24 novembre 2007
Sergio Leone: il  “padre” dei il western all’italiana
Raffaele Pacifico

 

 

 

Circolano leggende vere e proprie sul rapporto tra Sergio Leone e le persone che lavoravano accanto a lui.

La sua puntigliosità e la sua ostinazione lo portarono a scontri furiosi con diversi suoi collaboratori: da Age e Scarpelli, co-sceneggiatori di Il buono, il brutto, il cattivo, a Eli Wallach, attore nello stesso film, per arrivare allo sceneggiatore Luciano Vincenzoni.
Il fatto è che Leone aveva le idee estremamente chiare sul risultato che voleva ottenere.

Passava ore con gli sceneggiatori a mimare ciò che doveva accadere in ogni scena: dava indicazioni precisissime agli attori, interpretando personalmente tutte le parti finché non riusciva a far capire loro come doveva essere il personaggio.

L'impresa era resa ancor più difficile dal fatto che quasi tutti i suoi attori principali erano americani, e Leone non spiccicava una parola di inglese.
Ogni scena veniva ripetuta un numero impressionante di volte.

Si girava con la colonna sonora come sottofondo: la musica era talmente narrativa, talmente compenetrata all'azione, che le scene non potevano esistere prima di essa. Ennio Morricone la componeva basandosi sulle indicazioni del regista: Leone gli descriveva le scene, i temi, le situazioni a cui la musica doveva essere legata, e Morricone scriveva.

Almeno una dozzina di motivi venivano proposti e scartati, non perché fossero brutti, ma perché non rispondevano appieno all'idea che Leone voleva esprimere.

Era stonato come una campana, ma sapeva esattamente cosa voleva, anche in fase di registrazione, e non si fermava finché non l'aveva ottenuto.
Morricone non andava mai sul set.

Accadde, in occasione dell'uscita C'era una volta il West, che addirittura vedesse il film per la prima volta soltanto all'anteprima ufficiale.

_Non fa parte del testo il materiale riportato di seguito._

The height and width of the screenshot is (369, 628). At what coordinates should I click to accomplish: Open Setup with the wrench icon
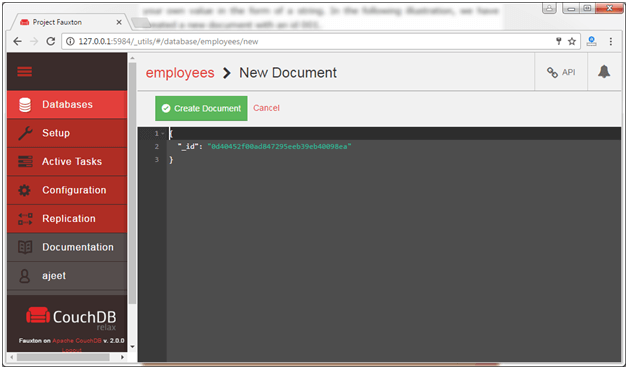click(x=67, y=133)
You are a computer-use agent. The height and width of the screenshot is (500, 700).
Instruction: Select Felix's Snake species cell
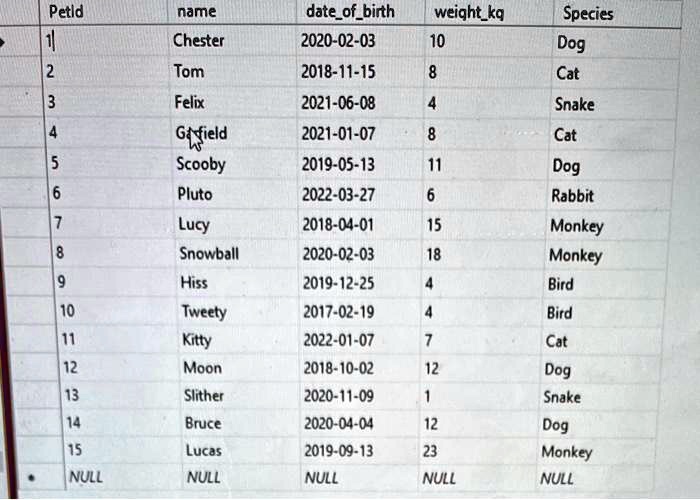pos(574,104)
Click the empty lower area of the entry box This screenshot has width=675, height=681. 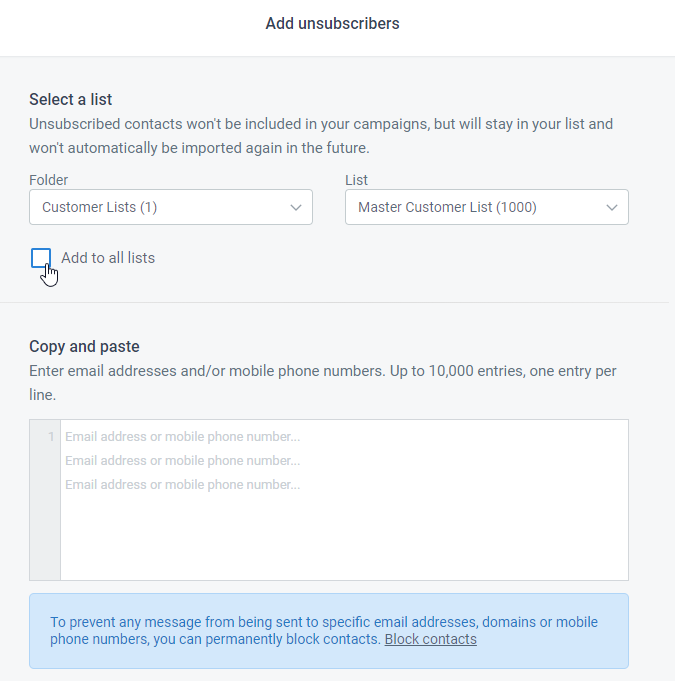point(344,536)
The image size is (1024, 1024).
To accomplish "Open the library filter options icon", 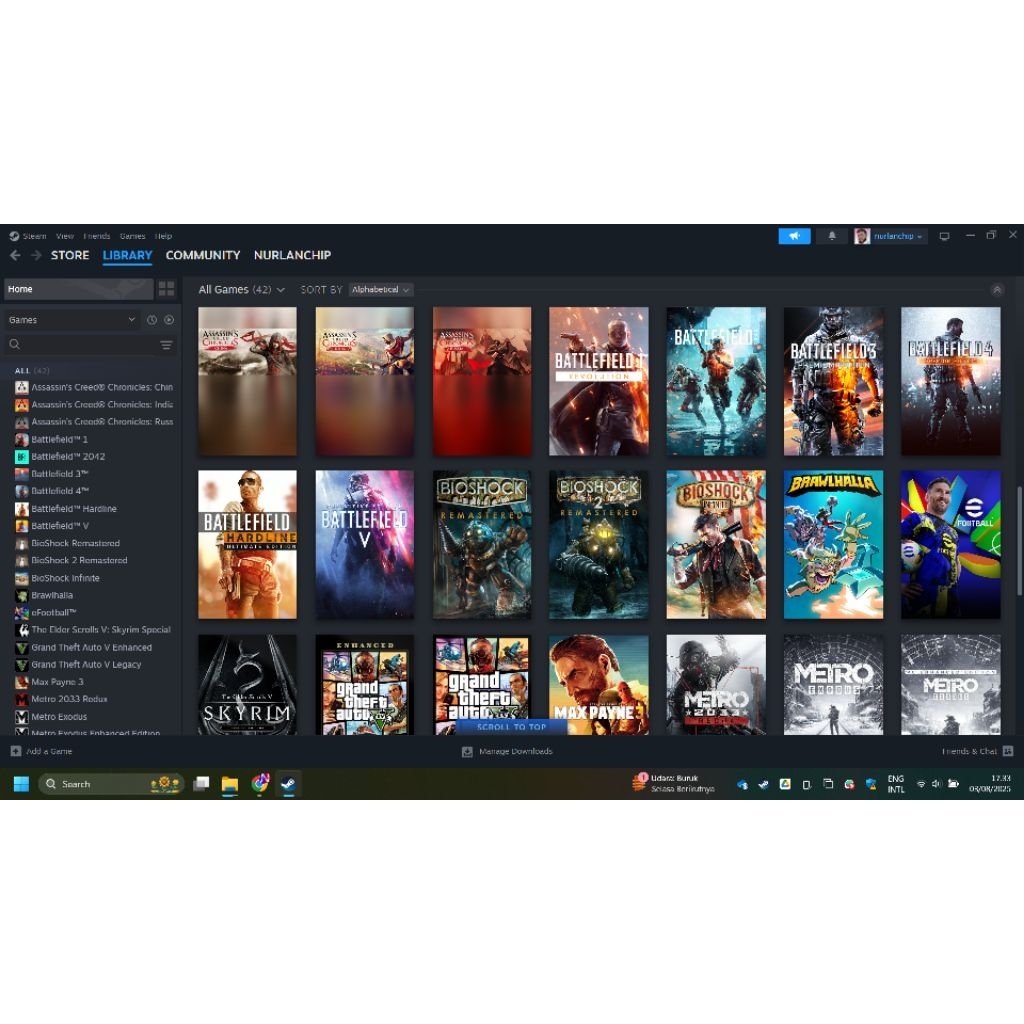I will [x=166, y=345].
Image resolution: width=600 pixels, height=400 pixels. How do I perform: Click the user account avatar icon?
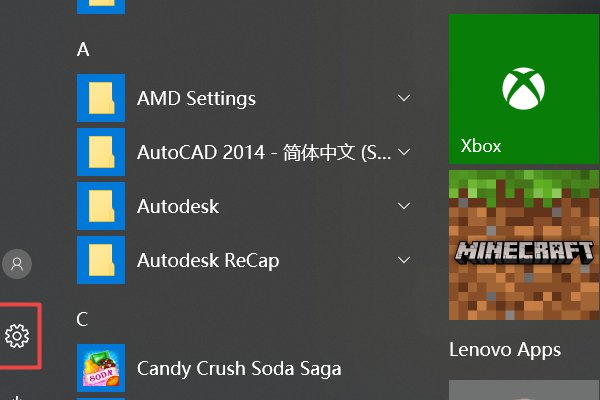click(x=17, y=264)
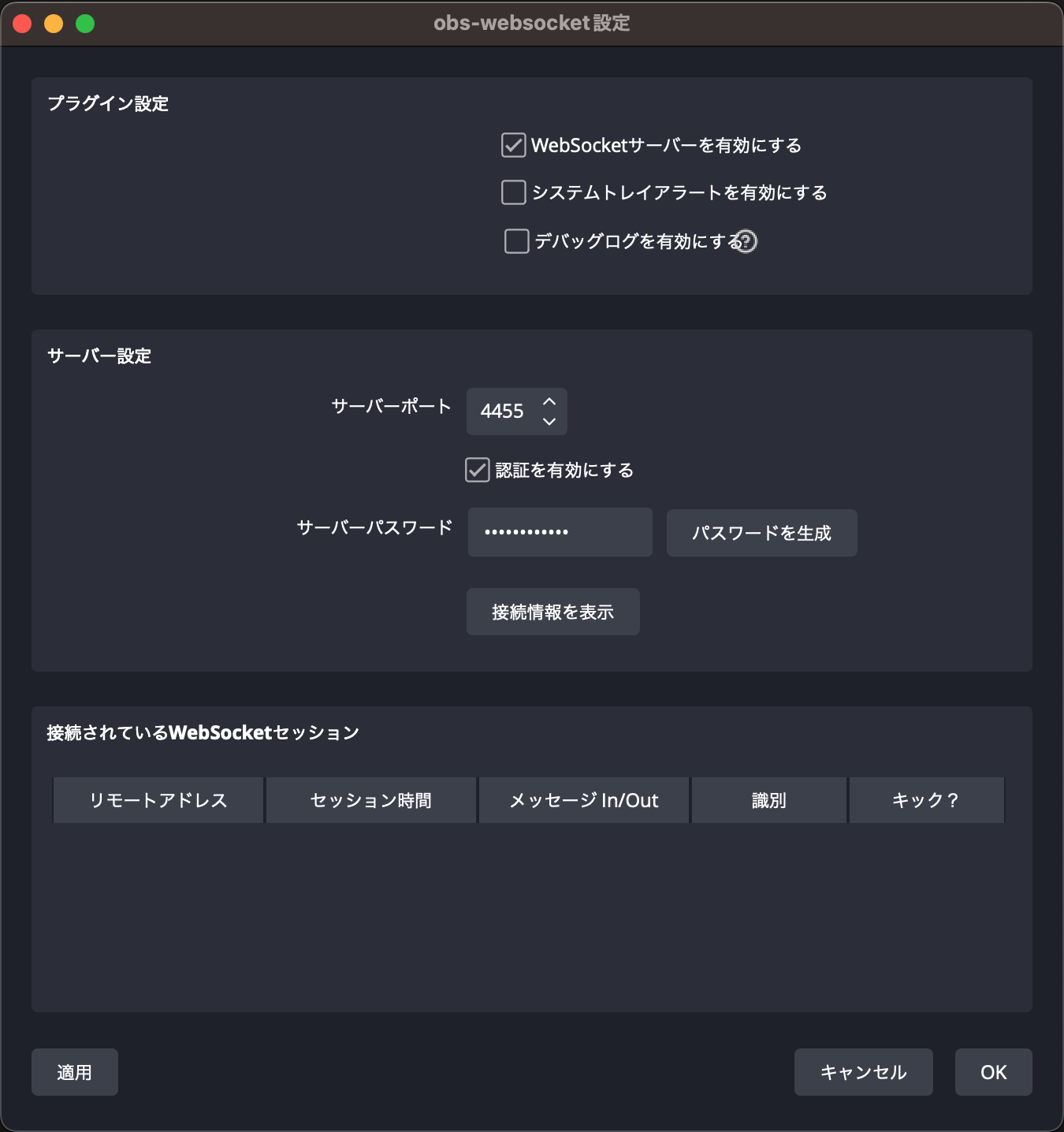The width and height of the screenshot is (1064, 1132).
Task: Click the 識別 column header
Action: 769,800
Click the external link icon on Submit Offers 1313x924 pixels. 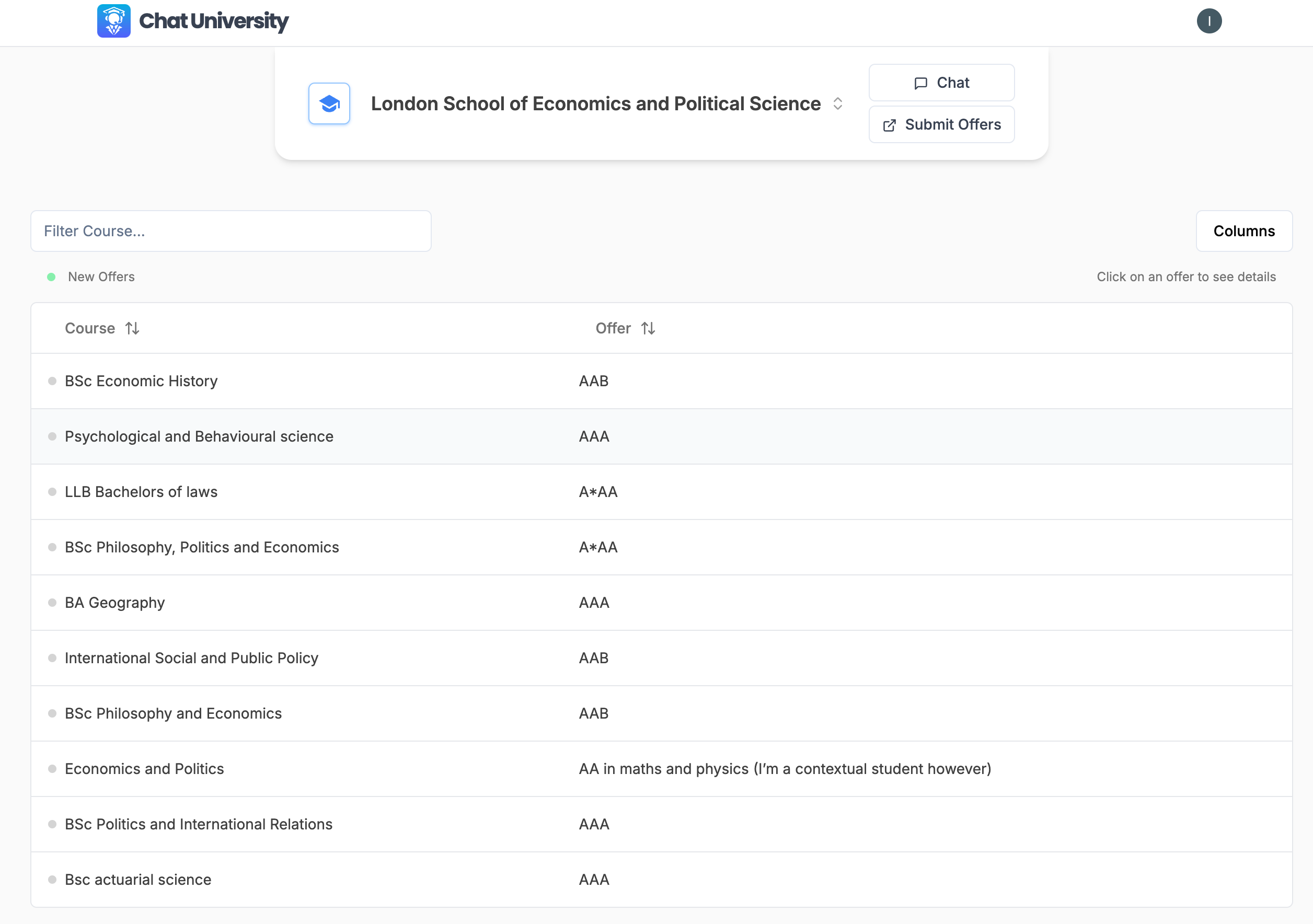tap(889, 125)
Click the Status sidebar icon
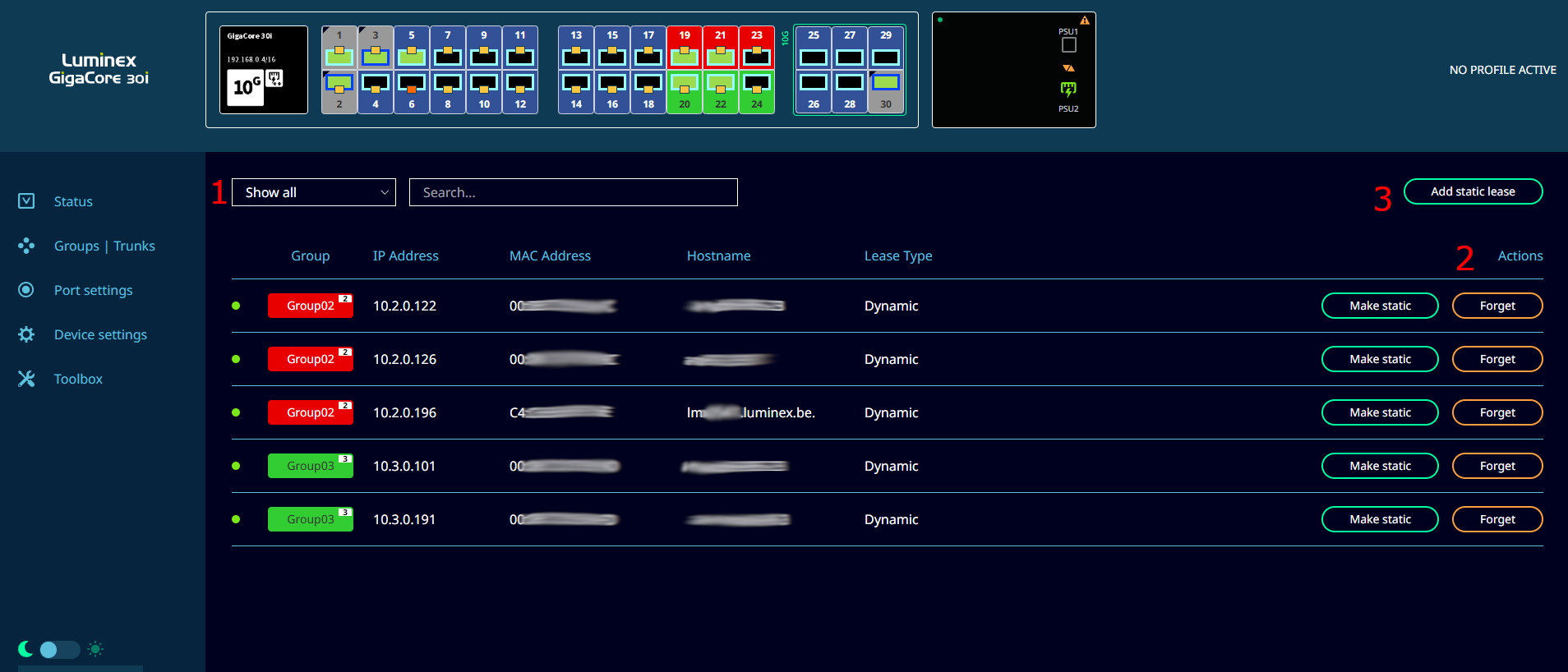 coord(26,201)
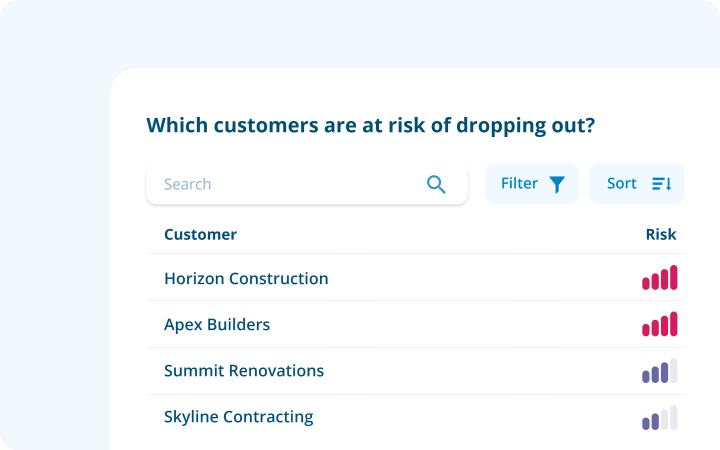Open the Sort button
This screenshot has width=720, height=450.
point(637,184)
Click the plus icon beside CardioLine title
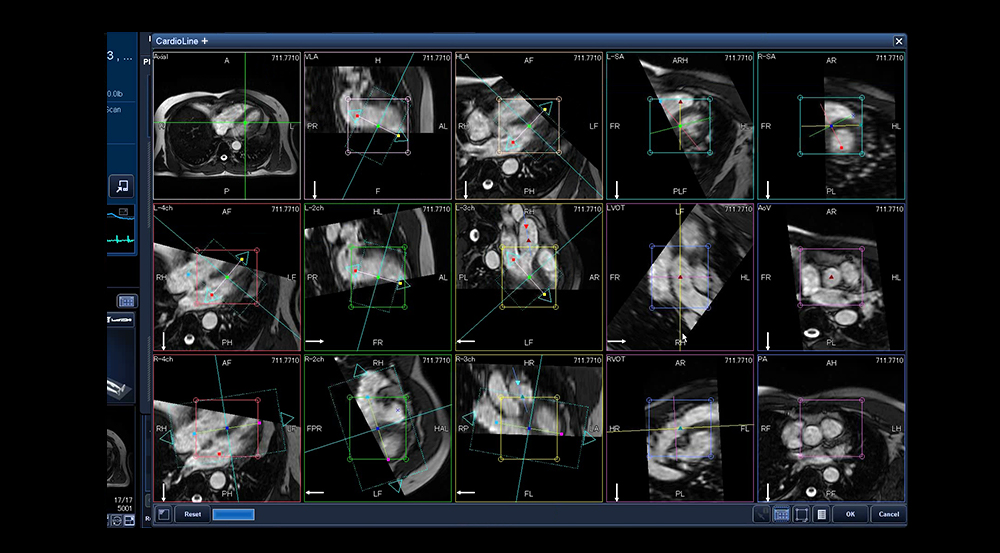Viewport: 1000px width, 553px height. click(x=205, y=41)
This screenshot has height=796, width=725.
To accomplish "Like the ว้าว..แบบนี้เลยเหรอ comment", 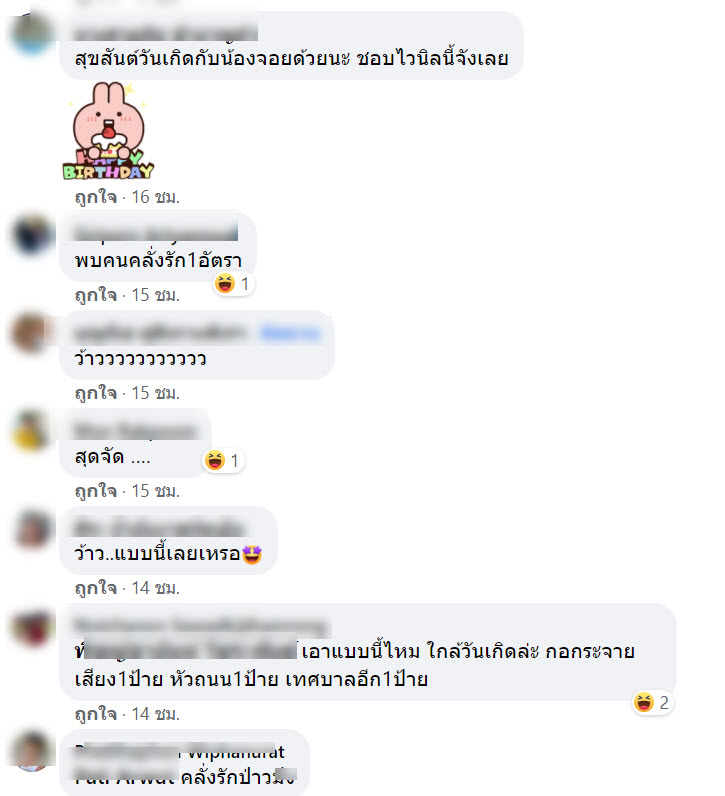I will tap(96, 588).
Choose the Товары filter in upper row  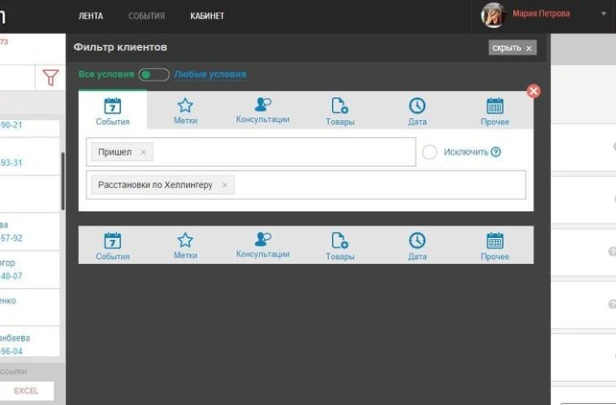(x=339, y=110)
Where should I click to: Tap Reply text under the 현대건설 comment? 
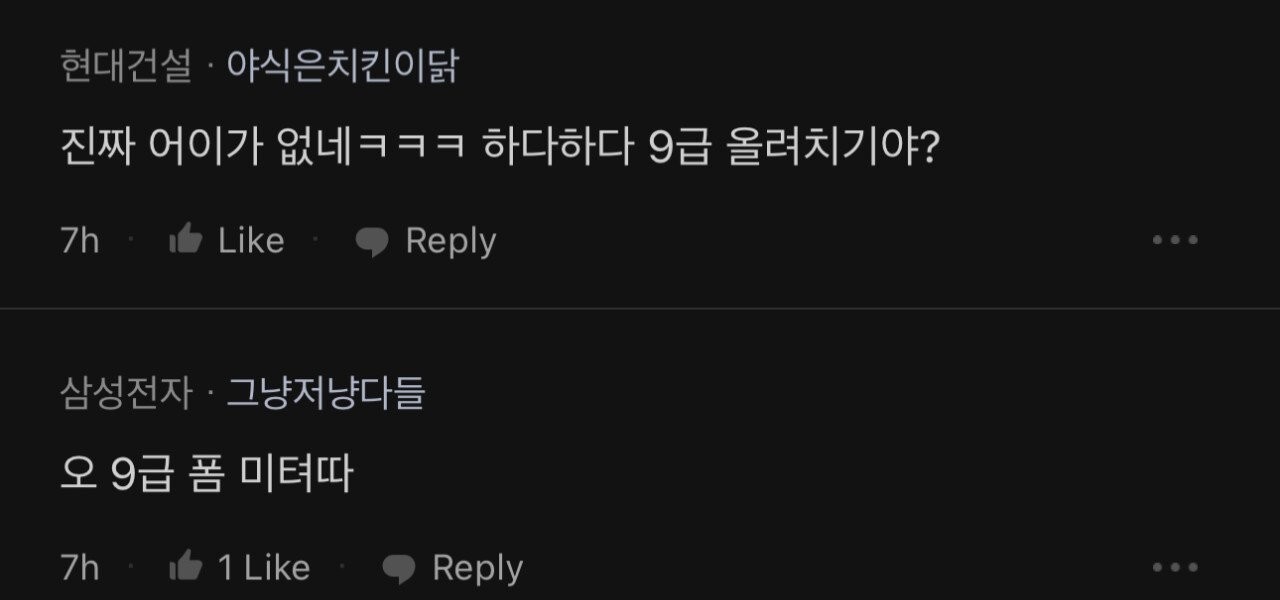450,241
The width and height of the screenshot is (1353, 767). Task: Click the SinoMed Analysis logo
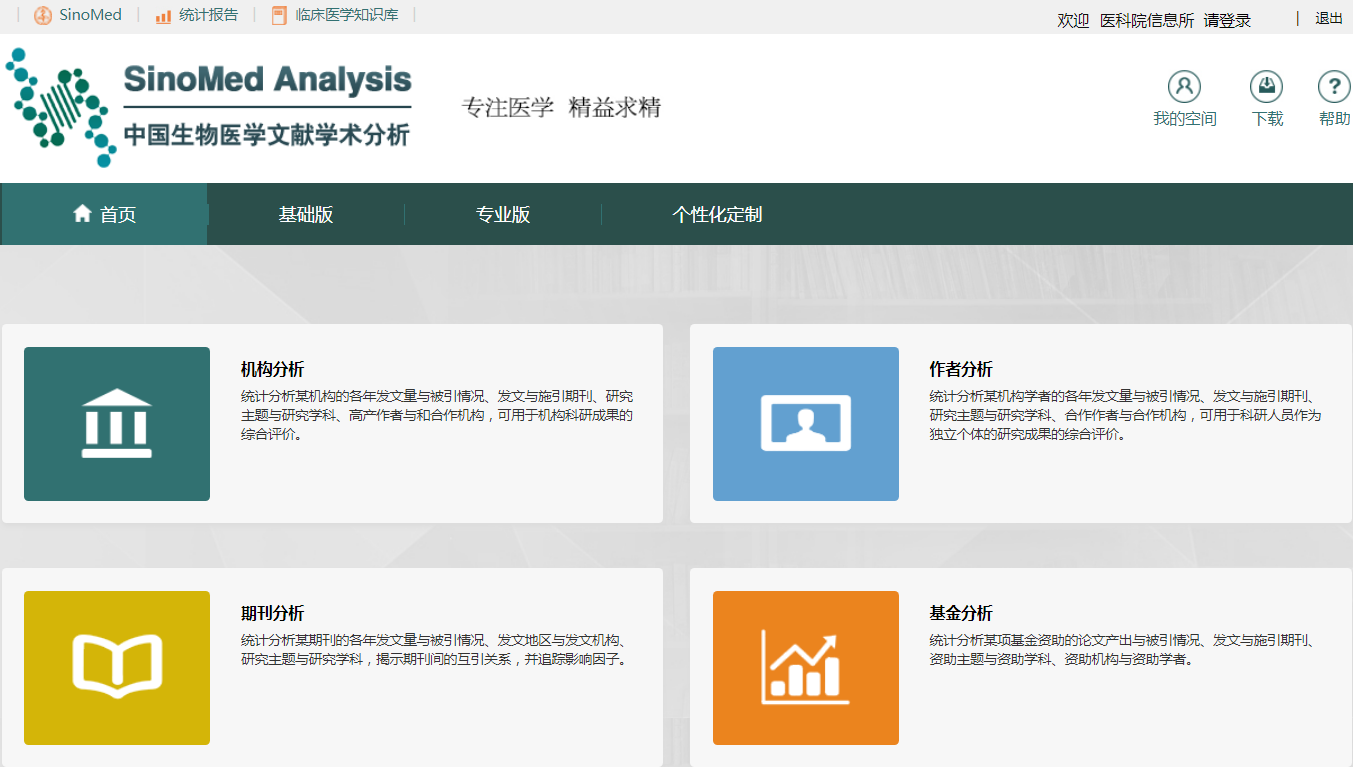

Il film doveva cominciare con una scena piuttosto lunga, che occupava due interi rulli di pellicola, e per la quale Morricone aveva scritto una colonna sonora.
Le luci calarono e la proiezione ebbe inizio.

I due fatidici rulli cominciarono a scorrere sullo schermo.
In silenzio.
Gli unici suoni che li accompagnavano erano il cigolio continuo di un pozzo e il ronzio di una mosca.

Morricone cercò invano nel buio della sala lo sguardo del regista.
Alla fine della proiezione, la folla defluì in una sala contigua.

Per ultimo si mosse Morricone, e si fermò sulla porta.
Dall'altra parte della sala, Sergio Leone, che stava discorrendo con alcuni ospiti, lo vide.
Fermo sulla soglia, senza dire una parola, il musicista lo fissò negli occhi.
Il cicaleccio della gente diminuì di intensità trasformandosi in un bisbiglio preoccupato. Chi si trovava nel centro della sala, tra i due, si affrettò a spostarsi di lato.
Lo spazio che divideva Morricone dal regista rimase completamente vuoto.

Il compositore avanzò di un passo, senza staccare gli occhi da quelli di Leone.
Il regista sostenne lo sguardo, mentre appoggiava lentamente sul tavolo vicino il bicchiere di spumante che aveva in mano e stendeva le braccia lungo i fianchi poderosi, sfiorando con le dita i passanti della cintura.
Ci sarebbe voluto un sigaro, da poter sfilare dalle labbra prima di parlare.

In mancanza di questo, Morricone optò per aggiustarsi gli occhiali sul naso.

"Sergio", disse con voce profonda, "in quei due rulli, adesso, c'è la migliore musica che abbia mai composto".